For 6 months we had been living with Scabies & no one believed us that anything was even wrong! Somehow I managed to get myself out of that place, I don't thing I was "rehabilitated" since I don't believe that at that time in my life I needed it. Yes, we put our mothers through hell, yes, we should have gone to school-but we didn't. We didn't deserve what we got & I know Molly didn't deserve the 10 months she got in that place. Molly got kicked out of Interventions, In my opinion far worse off than when she went in. She was still a great person but her levels of chemical abuse were a lot higher & the habits she picked up in that place stayed with her till the end. I still saw Molly on a regular basis but did avoid spending time with her due to the company she kept. Monroe County did fail her, I would say it failed me too-but I turned out Ok. I managed to somehow, stay out of trouble in spite of still being a "trouble maker" & somehow got out of Indiana. I wonder what the system has in place in Monroe County now to deal with such young ladies? Has it improved? I write this for Molly in part as it was 15 years ago this week some asshole drove 7 miles the wrong way down the highway with Molly in the passenger seat.RIP Molly.
I also write it though as this morning when I checked my email my Mom had written saying that she got a letter from the sheriffs court stating they still want the "parental reimbursement" money from the couple of months they didn't steal my social security cheque during that 8 month period. They will not give up on this in spite of countless appearances & letters stating that not only do we not have the money to pay it but it is completely inappropriate to ask for money from us. The court system at that time in Monroe County failed to place us someplace safe & as far as Im concerned they were partially responsible for Molly's death & that makes me sad. I love Bloomington but Monroe County will not be getting 1 penny of money from us for parental reimbursement for a near criminal act of " Juvenile Rehabilitation".

Sunday, 11 September 2011

reflective reflections

Since today is 9/11 I thought I might flash back to where I was when the shit hit the fan... I woke up in Denise & Al's old apartment at the house on Jackson street above Skeet's house.

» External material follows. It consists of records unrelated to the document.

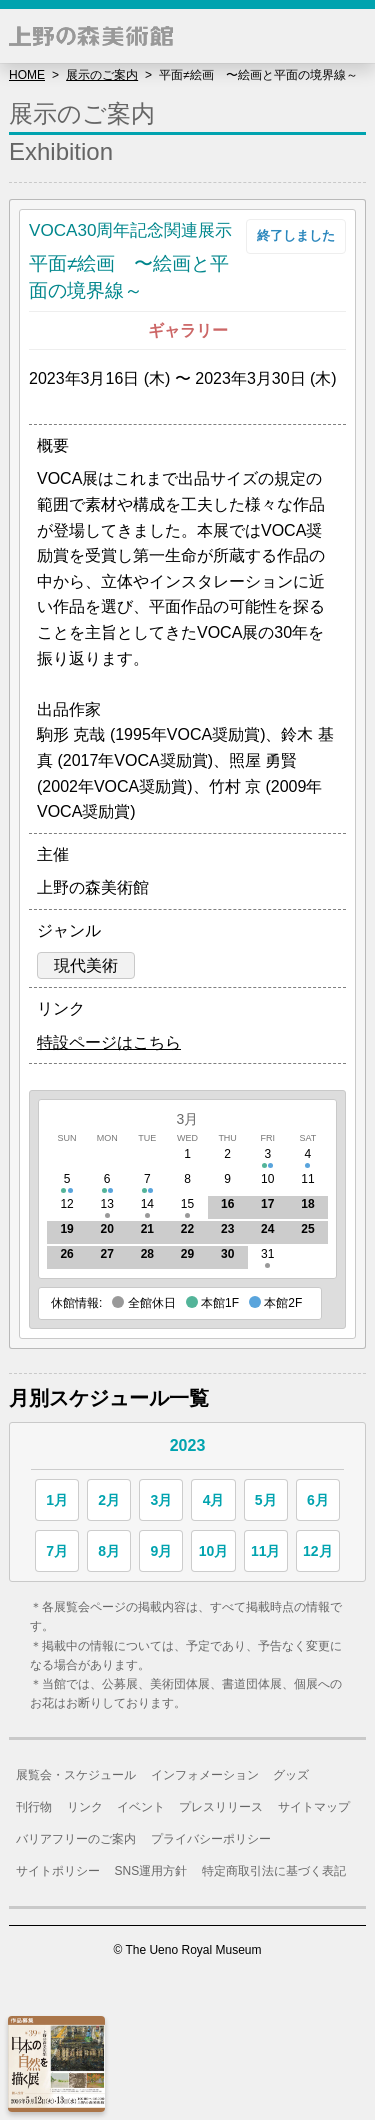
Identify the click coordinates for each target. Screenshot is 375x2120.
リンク (85, 1807)
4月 (214, 1500)
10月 (214, 1551)
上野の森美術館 (91, 36)
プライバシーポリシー (211, 1839)
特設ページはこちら (109, 1042)
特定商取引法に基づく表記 (274, 1871)
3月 (188, 1119)
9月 (161, 1551)
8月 (109, 1551)
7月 (57, 1551)
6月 (318, 1500)
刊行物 (34, 1807)
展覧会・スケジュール (76, 1775)
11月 (266, 1551)
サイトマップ (314, 1807)
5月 (266, 1500)
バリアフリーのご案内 (76, 1839)
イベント (141, 1807)
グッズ (291, 1775)
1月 (57, 1500)
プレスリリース (221, 1807)
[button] (348, 36)
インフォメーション (205, 1775)
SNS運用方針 (151, 1871)
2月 (109, 1500)
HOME (27, 75)
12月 (318, 1551)
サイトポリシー (58, 1871)
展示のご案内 (102, 75)
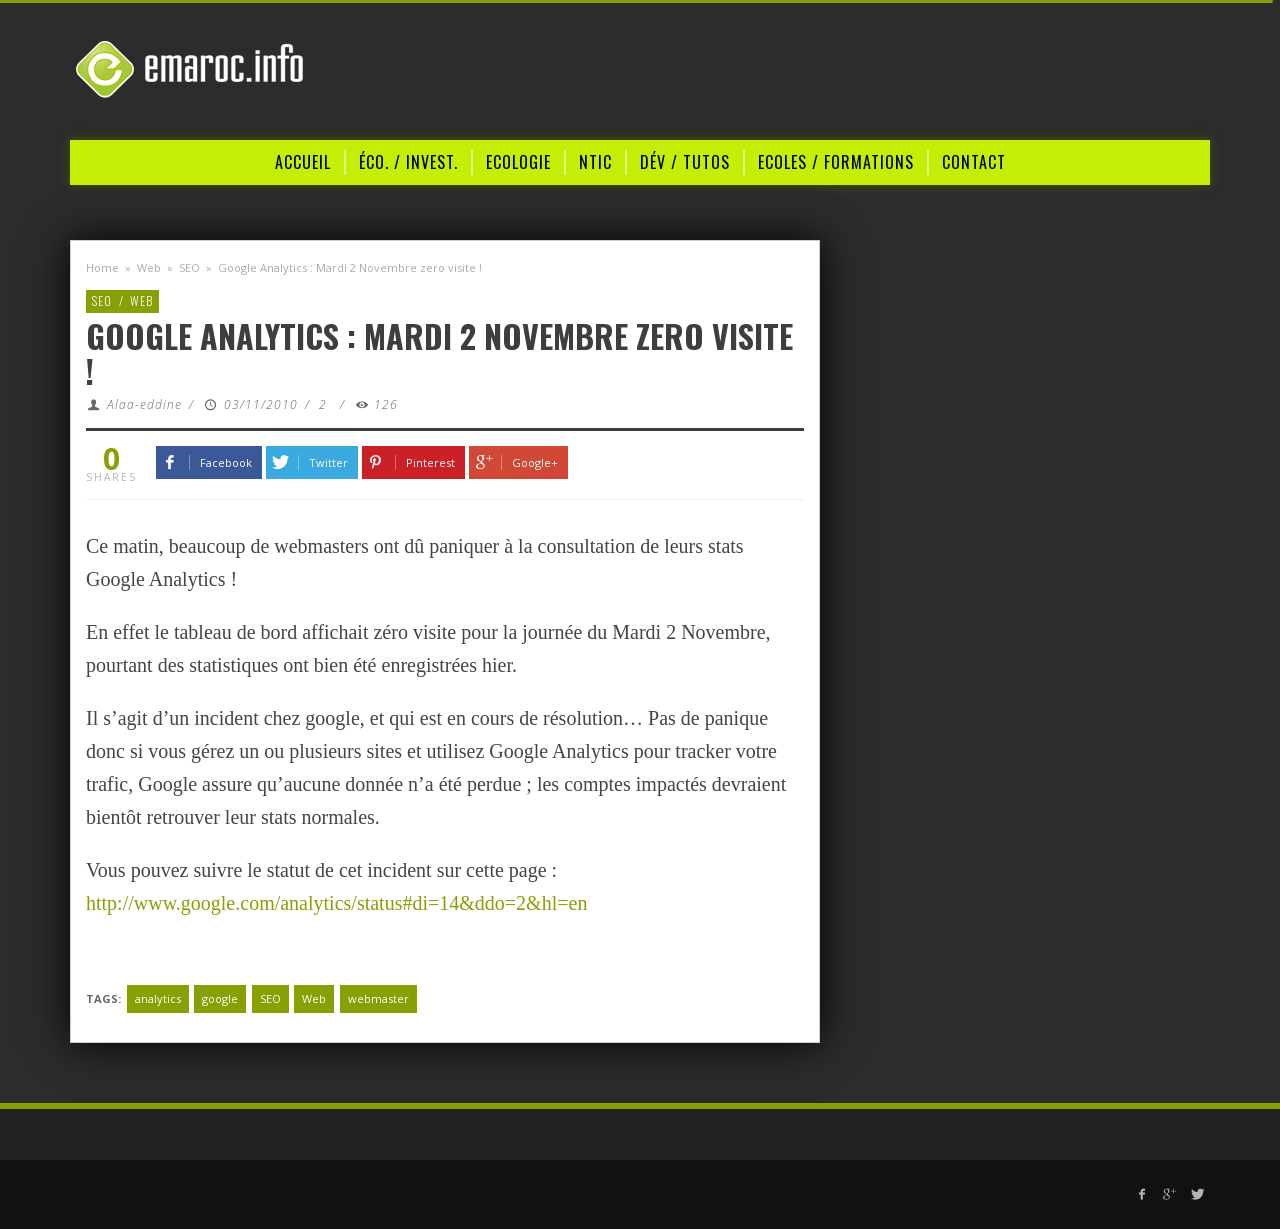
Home (102, 267)
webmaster (378, 998)
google (220, 998)
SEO (189, 267)
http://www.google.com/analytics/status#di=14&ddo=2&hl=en (336, 903)
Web (149, 267)
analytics (158, 998)
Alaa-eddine (144, 404)
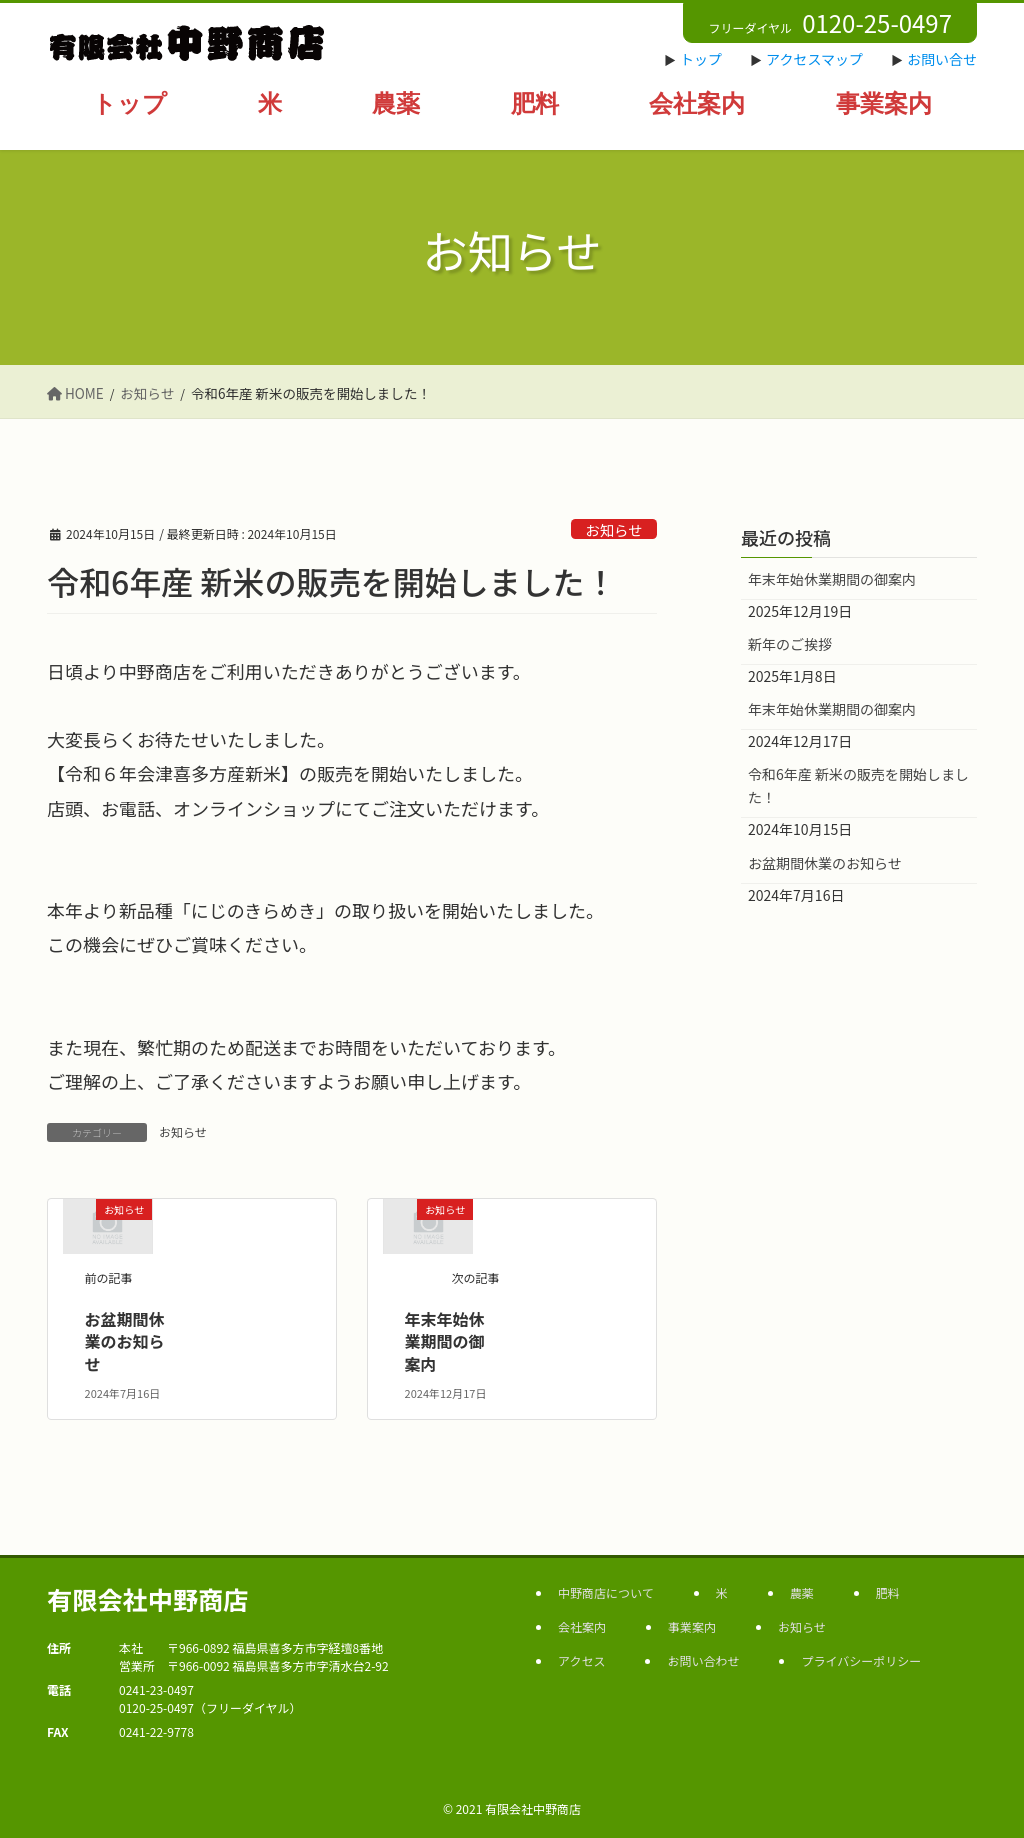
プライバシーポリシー (861, 1660)
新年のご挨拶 (790, 644)
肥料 (888, 1592)
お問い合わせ (703, 1660)
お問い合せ (942, 59)
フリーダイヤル (830, 22)
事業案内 (692, 1626)
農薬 (802, 1592)
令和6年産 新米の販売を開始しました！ (858, 785)
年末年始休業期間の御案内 (445, 1341)
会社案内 (582, 1626)
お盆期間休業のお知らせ (125, 1341)
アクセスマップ (814, 59)
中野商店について (606, 1592)
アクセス (581, 1660)
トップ (701, 59)
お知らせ (613, 529)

I can't remember if they were there or not. We (Im thinking me & Skeet) had been partying pretty heavily the night before & my ex-boyfriend Thomas called from the Pizzeria around 10am to say that there had been some sort of terrorist attack & Indiana may be a target. I had no idea what he was talking about but I seem to remember getting up & going downstairs to check the t.v. & then I remember going downtown to the Pizzeria to watch what was happening from there. I can't remember why there was this thought Indiana would be a target. To be honest I really can't remember much else about the day except watching the same footage over & over... Im not really sure what to say, clearly shit did not go down ( no pun intended ) the way they say it did & that is disturbing. There are a million 9/11 shows on this weekend & after Ricky fell asleep during "Gone with the Wind" I decided to watch one. I caught the end of a show that was about heros of 9/11, 2 guys that got all these people out of lifts & down stairs etc but both didn't make it themselves. Ricky woke up & we tried to watch a show about children of 9/11 victims but I had to turn it off. It was too f*****g sad (for lack of a better word) for my current hungover state & Ricky was in danger of getting really angry. At the risk of sounding totally shallow, it was not cool-it does not make sense. My heart goes out to everyone that lost someone...Fuck George Bush & the horse he rode in on!